#### INSTRUCTION A:
Copy the stretch from "The funny thing" through "at soccer practice." in the blog post about life below, word for word.

#### PASSAGE TO READ:
========================================================================
Friday, March 13, 2009

Wasting away in Margaritaville (a little thing we call life)

The funny thing about life, all life really but let's take human life for example, is that if you pick it apart, limb by limb, cell by cell, molecule by molecule, what you end up with is a big pile of protons and electrons. In the words of Gertrude Stein, "There's no there there." I mean where's the life in that, right? Try asking a pile of protons to pick up the dry cleaning or drop the kids off at soccer practice.

It makes you wonder if most of what we consider to be life is nothing more than an emergent phenomenon--a simple byproduct of complexity. It's a numbers game. One guy with a beer and facepaint is a nuisance, 30,000 of them and you've got a stampede at the Giants Game or the Colliseum. All of the things we cherish about life then, friendship, family, joy, a good cappuccino at the mall, all of this would be sort of an afterthought, a nonessential detail to the fundamental truth of angle, vector, force. This type of deconstruction of life may be elemental but it lacks a certain elegance. It's just not the kind of thing you want to snuggle up next to at night or pen a love poem to!

Looking at life in this way can certainly double-down your faith in something greater, something spiritual, that something that is more than the sum of its parts. Or it can just make you say what the hey, charge me another round of margaritas on my mastercard buddy, because I'm going out of this senseless soup in style.
========================================================================
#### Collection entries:
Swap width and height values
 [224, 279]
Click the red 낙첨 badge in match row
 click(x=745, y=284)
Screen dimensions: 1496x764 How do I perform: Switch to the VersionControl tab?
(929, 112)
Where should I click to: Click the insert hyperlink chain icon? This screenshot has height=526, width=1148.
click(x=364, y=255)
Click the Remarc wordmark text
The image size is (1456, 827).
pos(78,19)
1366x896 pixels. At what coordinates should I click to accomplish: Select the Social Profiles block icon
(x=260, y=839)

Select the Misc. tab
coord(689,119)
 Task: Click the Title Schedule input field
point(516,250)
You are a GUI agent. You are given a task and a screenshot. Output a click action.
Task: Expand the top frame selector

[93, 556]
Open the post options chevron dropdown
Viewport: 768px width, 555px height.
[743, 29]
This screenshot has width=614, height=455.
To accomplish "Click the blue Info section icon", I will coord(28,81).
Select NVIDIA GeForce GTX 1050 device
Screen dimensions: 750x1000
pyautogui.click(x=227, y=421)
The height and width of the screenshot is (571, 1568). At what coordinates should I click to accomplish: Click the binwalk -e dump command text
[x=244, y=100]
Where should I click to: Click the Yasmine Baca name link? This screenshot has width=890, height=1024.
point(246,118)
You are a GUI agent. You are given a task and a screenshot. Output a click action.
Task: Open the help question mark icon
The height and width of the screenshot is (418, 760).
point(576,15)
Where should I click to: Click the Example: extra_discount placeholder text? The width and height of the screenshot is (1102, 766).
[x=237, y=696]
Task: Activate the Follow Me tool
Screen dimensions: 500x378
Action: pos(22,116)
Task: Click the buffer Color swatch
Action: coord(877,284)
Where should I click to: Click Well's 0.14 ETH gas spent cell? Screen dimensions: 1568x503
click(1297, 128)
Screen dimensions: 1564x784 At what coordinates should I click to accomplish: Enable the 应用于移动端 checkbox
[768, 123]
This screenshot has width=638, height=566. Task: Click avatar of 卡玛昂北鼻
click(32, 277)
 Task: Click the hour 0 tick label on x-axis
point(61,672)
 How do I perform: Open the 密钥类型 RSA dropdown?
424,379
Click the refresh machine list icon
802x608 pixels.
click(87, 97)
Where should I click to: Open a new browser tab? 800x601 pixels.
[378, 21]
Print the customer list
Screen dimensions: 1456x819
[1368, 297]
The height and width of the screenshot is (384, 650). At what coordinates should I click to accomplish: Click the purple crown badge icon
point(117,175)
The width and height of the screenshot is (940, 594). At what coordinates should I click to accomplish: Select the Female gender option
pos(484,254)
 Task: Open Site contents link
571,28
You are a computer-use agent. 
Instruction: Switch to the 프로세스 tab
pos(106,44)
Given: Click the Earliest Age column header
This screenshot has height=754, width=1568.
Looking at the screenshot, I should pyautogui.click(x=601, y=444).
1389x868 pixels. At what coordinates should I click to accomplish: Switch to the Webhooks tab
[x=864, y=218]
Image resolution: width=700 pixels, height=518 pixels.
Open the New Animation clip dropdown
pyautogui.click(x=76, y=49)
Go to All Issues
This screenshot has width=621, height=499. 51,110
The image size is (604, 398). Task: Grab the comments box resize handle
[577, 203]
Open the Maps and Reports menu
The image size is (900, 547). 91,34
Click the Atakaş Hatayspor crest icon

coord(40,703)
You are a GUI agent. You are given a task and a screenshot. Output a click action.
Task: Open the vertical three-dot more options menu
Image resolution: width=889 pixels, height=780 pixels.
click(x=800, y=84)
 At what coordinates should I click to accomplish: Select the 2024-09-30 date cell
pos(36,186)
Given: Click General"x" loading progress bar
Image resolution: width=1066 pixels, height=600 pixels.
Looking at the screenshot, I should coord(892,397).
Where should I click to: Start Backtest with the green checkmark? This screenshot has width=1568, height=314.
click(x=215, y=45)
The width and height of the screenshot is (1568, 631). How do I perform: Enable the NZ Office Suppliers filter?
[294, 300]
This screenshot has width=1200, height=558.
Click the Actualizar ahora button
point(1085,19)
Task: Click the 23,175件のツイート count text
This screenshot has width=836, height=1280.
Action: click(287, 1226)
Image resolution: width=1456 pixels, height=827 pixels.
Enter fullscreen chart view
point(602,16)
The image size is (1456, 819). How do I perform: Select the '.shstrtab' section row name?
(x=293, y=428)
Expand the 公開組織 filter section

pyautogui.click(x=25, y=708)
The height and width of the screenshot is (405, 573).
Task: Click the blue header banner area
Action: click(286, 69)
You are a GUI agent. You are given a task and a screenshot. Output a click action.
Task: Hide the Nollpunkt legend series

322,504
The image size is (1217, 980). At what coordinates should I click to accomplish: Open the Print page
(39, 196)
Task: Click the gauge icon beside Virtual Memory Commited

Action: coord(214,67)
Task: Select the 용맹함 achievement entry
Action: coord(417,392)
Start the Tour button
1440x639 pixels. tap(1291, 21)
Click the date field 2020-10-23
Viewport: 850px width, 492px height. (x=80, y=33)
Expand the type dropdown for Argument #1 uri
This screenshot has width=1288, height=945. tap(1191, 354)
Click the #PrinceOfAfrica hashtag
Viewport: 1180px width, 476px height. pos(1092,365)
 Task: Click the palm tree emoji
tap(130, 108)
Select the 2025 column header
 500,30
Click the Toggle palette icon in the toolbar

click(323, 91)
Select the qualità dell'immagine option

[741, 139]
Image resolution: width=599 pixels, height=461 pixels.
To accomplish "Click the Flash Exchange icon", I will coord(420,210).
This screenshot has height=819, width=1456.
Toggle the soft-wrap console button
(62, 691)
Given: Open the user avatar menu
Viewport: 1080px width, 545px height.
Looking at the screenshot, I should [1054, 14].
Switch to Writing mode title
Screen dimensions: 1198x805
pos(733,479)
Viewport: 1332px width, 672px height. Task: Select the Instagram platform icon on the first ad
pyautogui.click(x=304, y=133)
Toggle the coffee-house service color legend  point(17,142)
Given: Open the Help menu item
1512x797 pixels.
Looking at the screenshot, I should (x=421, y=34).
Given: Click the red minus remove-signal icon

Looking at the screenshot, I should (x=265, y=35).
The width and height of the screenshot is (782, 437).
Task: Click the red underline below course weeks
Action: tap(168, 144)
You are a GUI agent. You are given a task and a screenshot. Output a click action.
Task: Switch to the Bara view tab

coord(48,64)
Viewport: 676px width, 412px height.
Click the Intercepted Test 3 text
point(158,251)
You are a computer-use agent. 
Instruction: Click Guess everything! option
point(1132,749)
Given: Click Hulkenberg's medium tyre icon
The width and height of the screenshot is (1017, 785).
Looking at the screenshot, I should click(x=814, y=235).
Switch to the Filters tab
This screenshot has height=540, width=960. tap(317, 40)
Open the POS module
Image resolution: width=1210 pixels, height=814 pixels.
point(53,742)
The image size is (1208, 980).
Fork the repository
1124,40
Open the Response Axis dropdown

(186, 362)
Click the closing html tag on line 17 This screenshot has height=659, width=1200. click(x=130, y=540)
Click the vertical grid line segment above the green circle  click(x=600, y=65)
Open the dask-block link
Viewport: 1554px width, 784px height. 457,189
========================================================================
#### INSTRUCTION B:
In the collection entries above, substitute "Integrations" for "Webhooks" in the stretch from the line containing "The height and width of the screenshot is (384, 650)." through the line containing "[x=864, y=218]". Return only those lines, with everything else unchanged.

#### RESULT A:
The funny thing about life, all life really but let's take human life for example, is that if you pick it apart, limb by limb, cell by cell, molecule by molecule, what you end up with is a big pile of protons and electrons. In the words of Gertrude Stein, "There's no there there." I mean where's the life in that, right? Try asking a pile of protons to pick up the dry cleaning or drop the kids off at soccer practice.

#### RESULT B:
The height and width of the screenshot is (384, 650). At what coordinates should I click to accomplish: Click the purple crown badge icon
point(117,175)
The width and height of the screenshot is (940, 594). At what coordinates should I click to accomplish: Select the Female gender option
pos(484,254)
 Task: Open Site contents link
571,28
You are a computer-use agent. 
Instruction: Switch to the 프로세스 tab
pos(106,44)
Given: Click the Earliest Age column header
This screenshot has height=754, width=1568.
Looking at the screenshot, I should pyautogui.click(x=601, y=444).
1389x868 pixels. At what coordinates should I click to accomplish: Switch to the Integrations tab
[x=864, y=218]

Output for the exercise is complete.